What was the point? thought Nymann. It’s all just an artificial economy. Someone will take your money whether you like it or not. It could be a pension fund collapse, stock market crash, Inland Revenue, or divorce.

    His recent divorce settlement had cleared him out and would continue to drain his finances for some years to come. He’d quit his job back east, moved out west to Seattle on the invitation of an old army buddy. He needed the breathing space and a change of scene. A fresh start.

    It was his first week as head of internal security at Scald Software. He gathered up the printed paper and started to run through his proposal to tighten up security on the Scald campus.     There were blind spots. Areas where cameras had been obstructed by alterations and extensions to buildings. External cameras that had been shifted by wind and needed to be realigned. Many of the cameras were obsolete and were not equipped with night vision and two-way communication. He had identified the most sensitive areas of the Scald campus and proposed the installation of motion detectors to activate soft alarms and alert systems in the proposed new security hub he would suggest at his first presentation. 

    The cost of the modifications he had intended to work on over the weekend at home. A hundred and fifty thousand dollars would cover the upgrade cost of the equipment required.
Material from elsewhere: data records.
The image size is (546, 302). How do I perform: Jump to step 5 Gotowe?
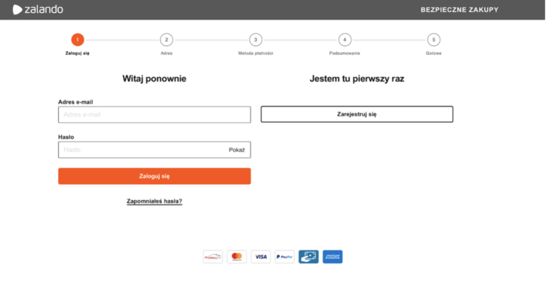pyautogui.click(x=434, y=40)
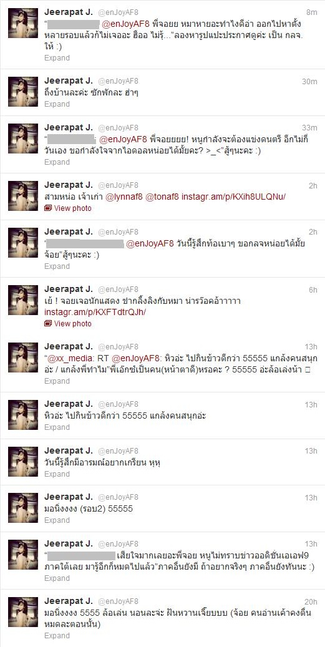The image size is (325, 647).
Task: Expand the 33m tweet
Action: [57, 162]

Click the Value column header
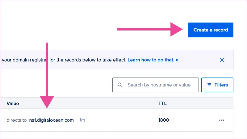click(x=13, y=103)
Finding a suitable contractor to do the work would be extra. The new security hub would cost more. He hoped the finance for the upgrade would not be an obstacle. 
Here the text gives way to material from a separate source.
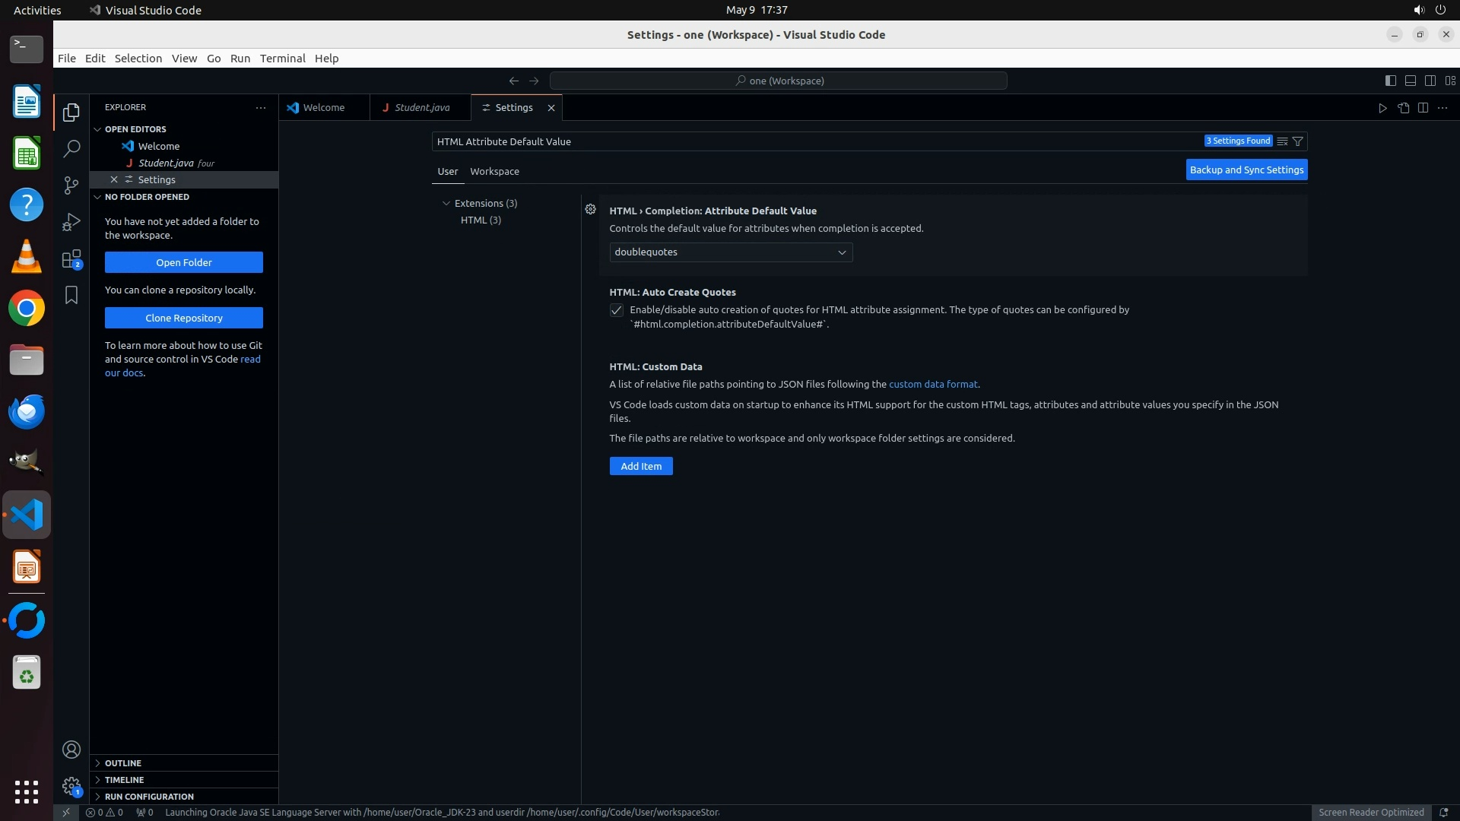Open the doublequotes dropdown
Screen dimensions: 1460x821
pyautogui.click(x=730, y=252)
    Paul Scald, the CEO of Scald software, was one of the wealthiest men in America. A fortune amassed on the back of government contracts. Providing custom software solutions for law enforcement, defense, and almost every branch of civil service. Scald was a very private man; few people got the opportunity to meet him, those that did were usually politicians, celebrities, or his closest employees.

    There was a sharp knock at the glass panel door. Roz Meyer leaned in. She was the human resources director who had interviewed Nymann for this job. He assumed it was a follow up visit before he went home for the weekend.
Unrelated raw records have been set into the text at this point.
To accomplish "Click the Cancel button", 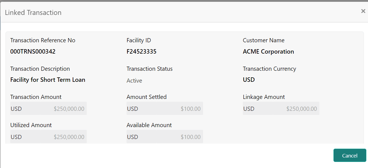I will click(349, 155).
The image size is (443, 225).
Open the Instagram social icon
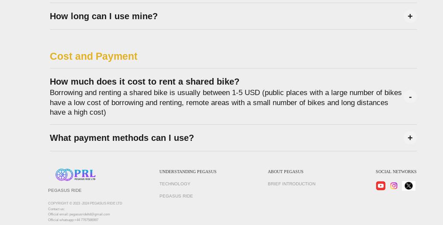pos(394,186)
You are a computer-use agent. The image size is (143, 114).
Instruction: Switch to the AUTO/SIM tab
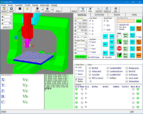(99, 15)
    “Hi! How was your first week at school?”  she said cheerfully.

    “Pretty good. There is a lot of work to be done here. For a state-of-the-art software firm, their security is not exactly up to the standard”     “Well, old Farley was old-school,” she answered with a sigh.

    “I’m old-school myself, but you have to keep up or go the way of the dinosaurs”” 

    The news item on the television caught her ear; she turned to watch it. Her facial expression switched to one of concern

    “It’s getting crazy out there,” said Nymann.

    She stepped into the office, carefully closing the door behind her. 

    “My husband works for that bank,” she said flatly.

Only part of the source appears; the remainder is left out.